- Dennison, Arizona Location within the state of Arizona Dennison, Arizona Dennison, Arizona (the United States)
- Coordinates: 35°05′12″N 110°54′18″W﻿ / ﻿35.08667°N 110.90500°W
- Country: United States
- State: Arizona
- County: Coconino
- Elevation: 5,013 ft (1,528 m)
- Time zone: UTC-7 (Mountain (MST))
- • Summer (DST): UTC-7 (MST)
- Area code: 928
- FIPS code: 04-18585
- GNIS feature ID: 24398

= Dennison, Arizona =

Former railroad stop in Coconino County, Arizona, US

Dennison was a stop on the Atchison, Topeka and Santa Fe Railway between Canyon Diablo, and Winslow, Arizona, United States, in Coconino County. Formerly in Yavapai County, it came to be in Coconino County upon the latter's creation in 1891. Dennison was named for a railroad roadmaster named Denny.

It has an estimated elevation of 5013 ft above sea level. A short distance west of Dennison siding, the Kaibab Limestone that is predominant in the western part of the state first rises above the limestone Moenkopi Formation found to the east.

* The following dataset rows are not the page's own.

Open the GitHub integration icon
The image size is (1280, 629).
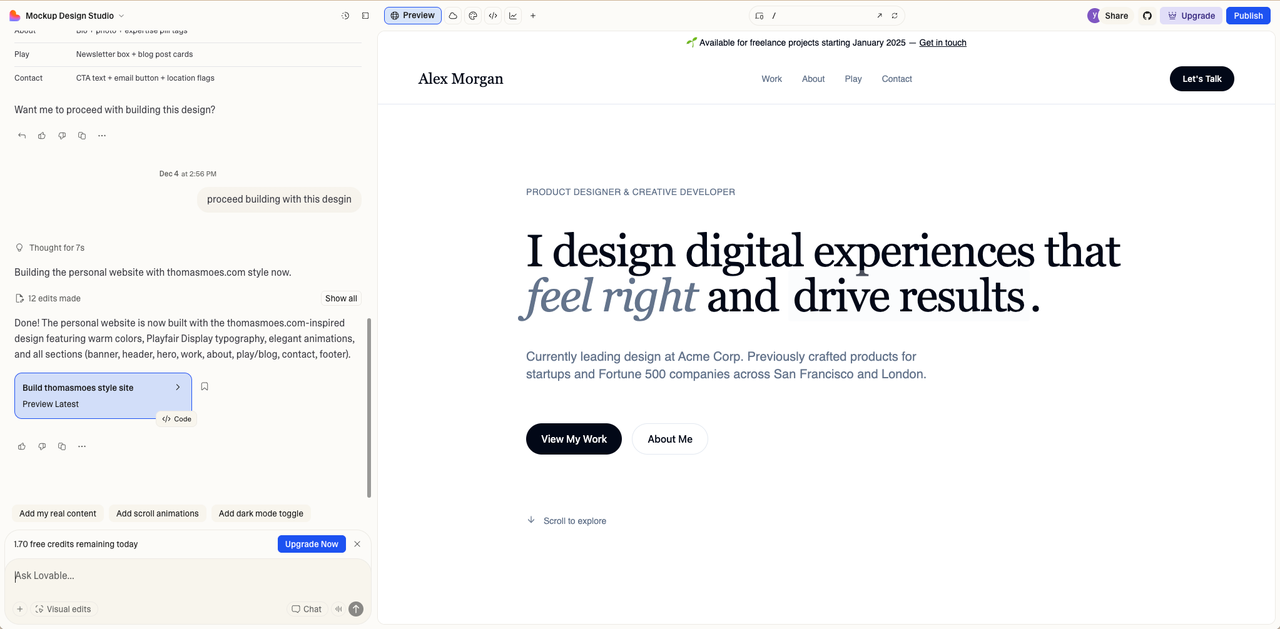[x=1147, y=16]
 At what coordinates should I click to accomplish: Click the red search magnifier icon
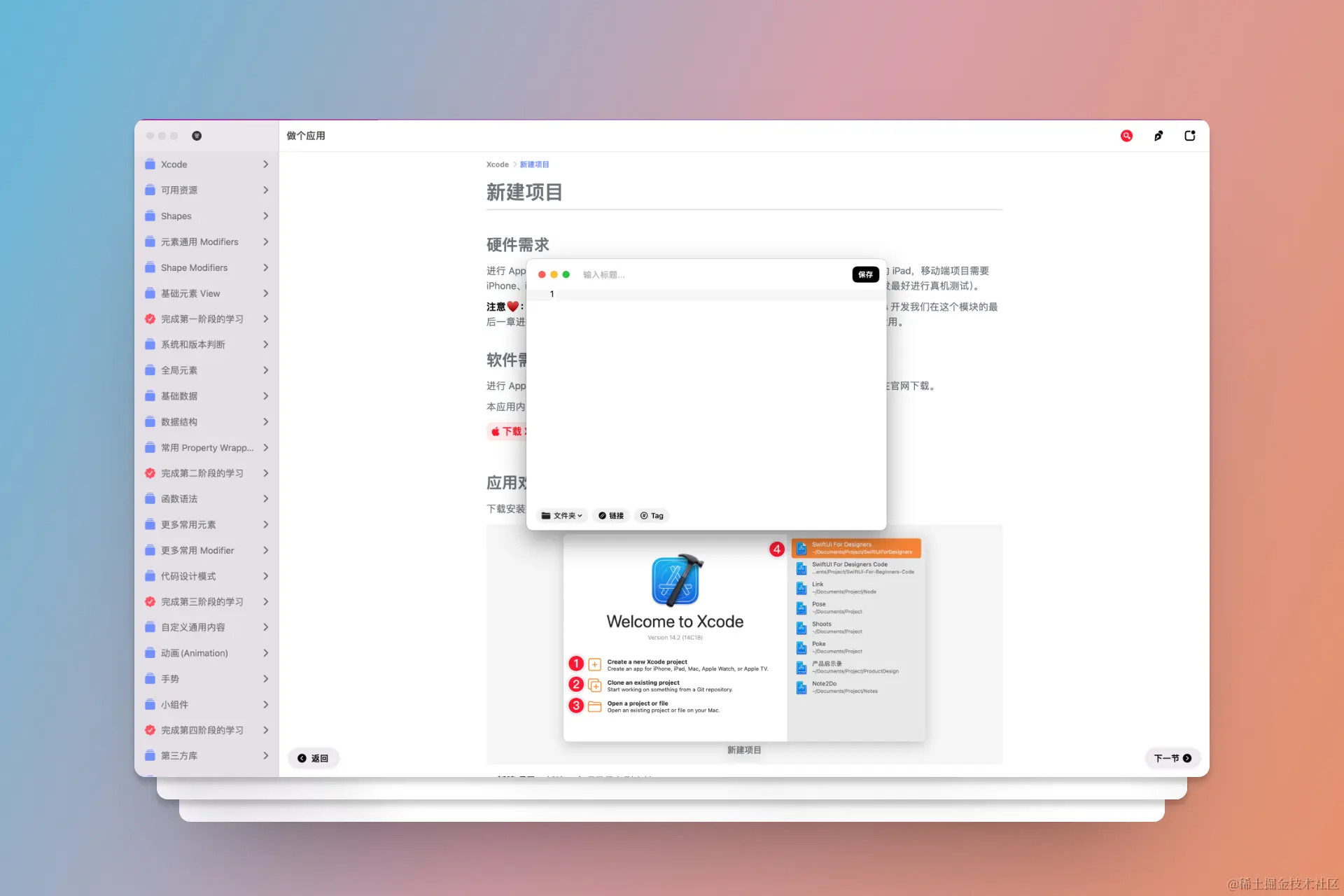pos(1126,136)
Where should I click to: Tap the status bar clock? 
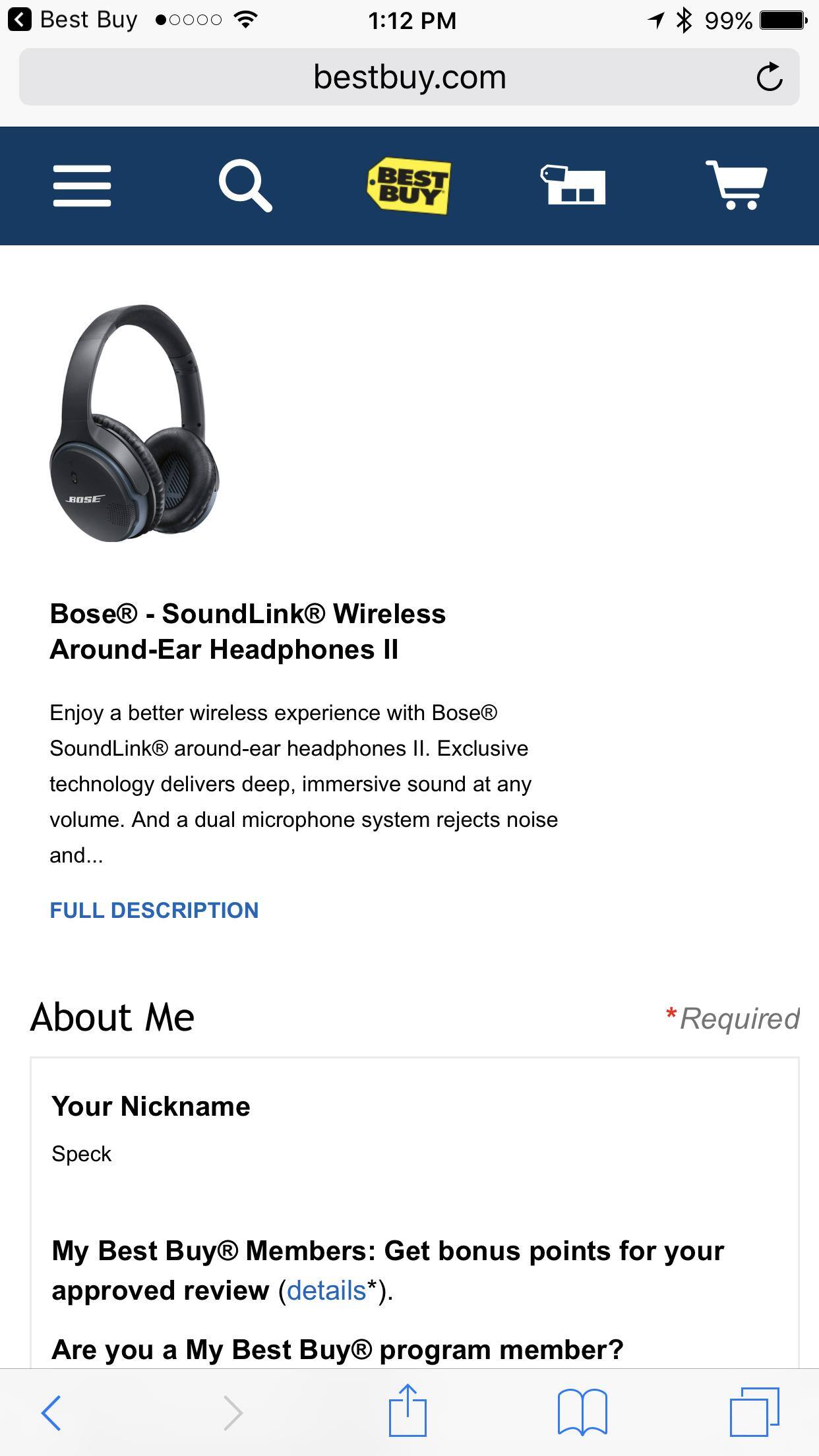click(x=411, y=21)
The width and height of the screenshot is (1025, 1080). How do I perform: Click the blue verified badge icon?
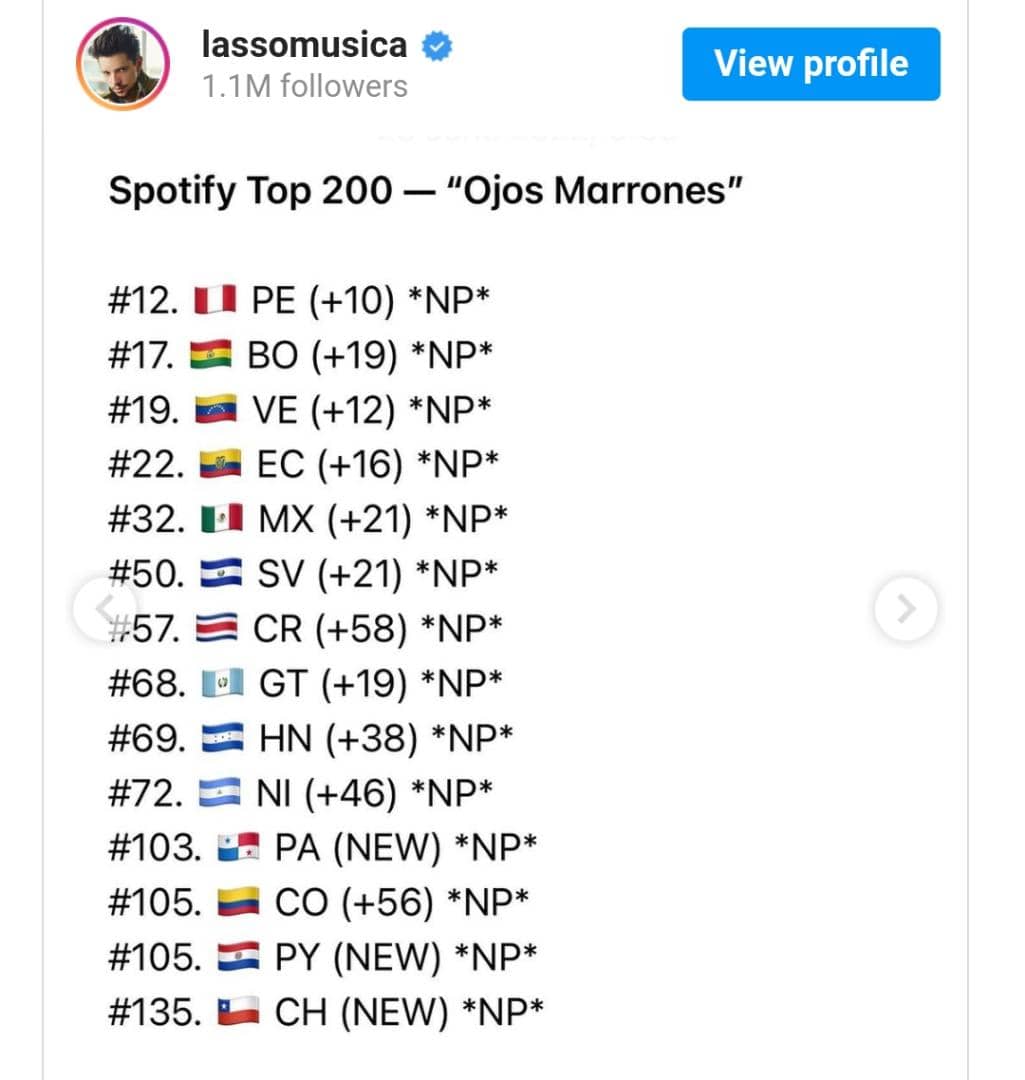[437, 46]
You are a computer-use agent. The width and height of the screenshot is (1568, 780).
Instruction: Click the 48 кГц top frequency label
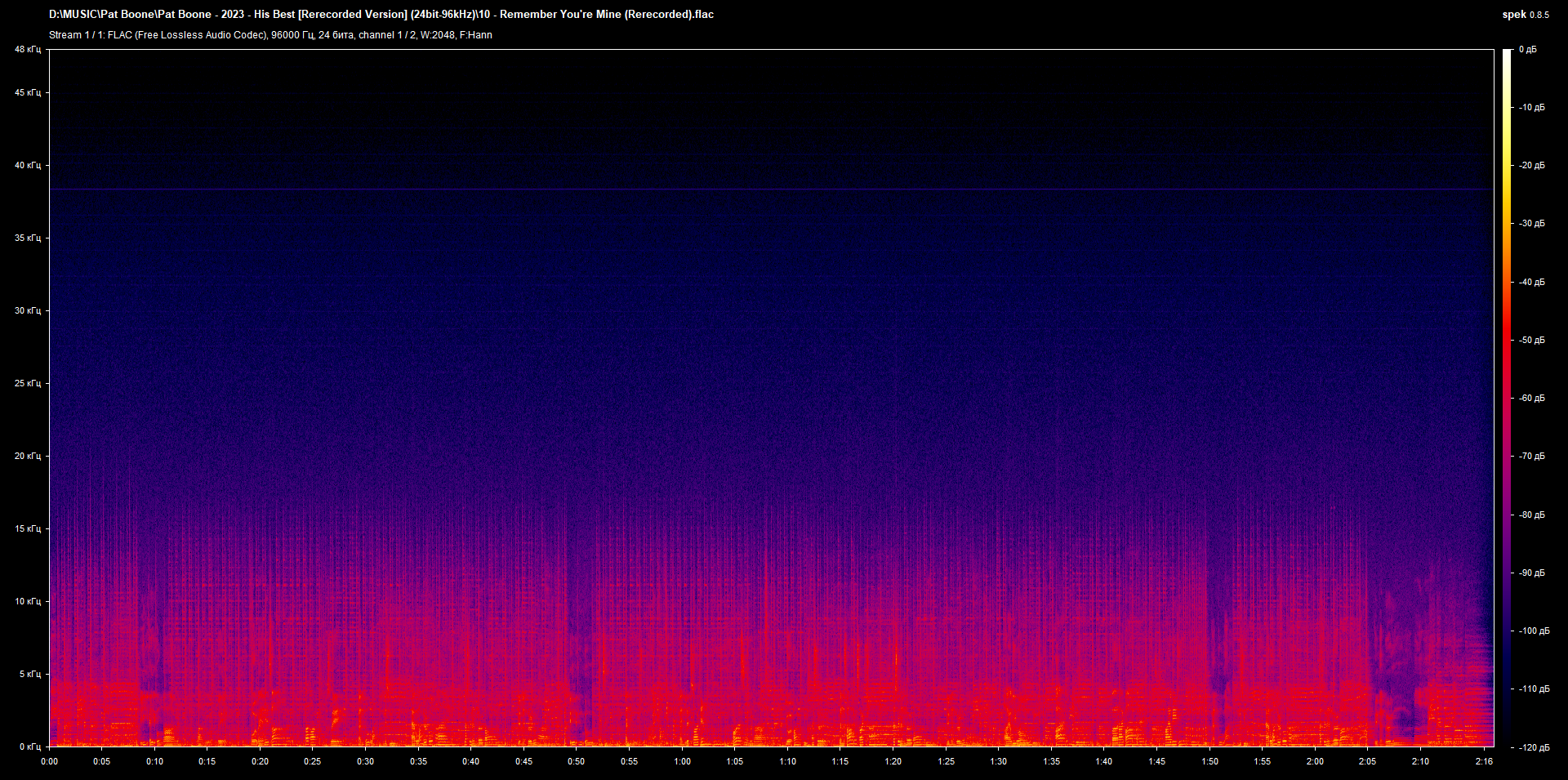pyautogui.click(x=28, y=50)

In 1910, the railroad was double-tracked from Winslow, Arizona, to a point two miles west of Dennison.

By 1972, Dennison was only a phone station on the railroad line. At that time, the name had fallen out of public use, and local landowners successfully petitioned the county to change the name of Dennison Road, exit 239 on Interstate 40, to Red Gap Ranch Road and Meteor City Road.

==Incidents==
On 1 September 1891 two men were killed on the line between Dennison and Winslow when a wagon carrying blasting powder on a freight train exploded.

On 28 March 1899, track walker George Smiley shot and killed Dennison section foreman, Paul McSweeney, following a dispute over unpaid wages. Smiley was executed on 8 January the following year.

On 1 July 1899 a light engine ran into the back of a freight train in the siding at Dennison, killing a brakeman and an engineer.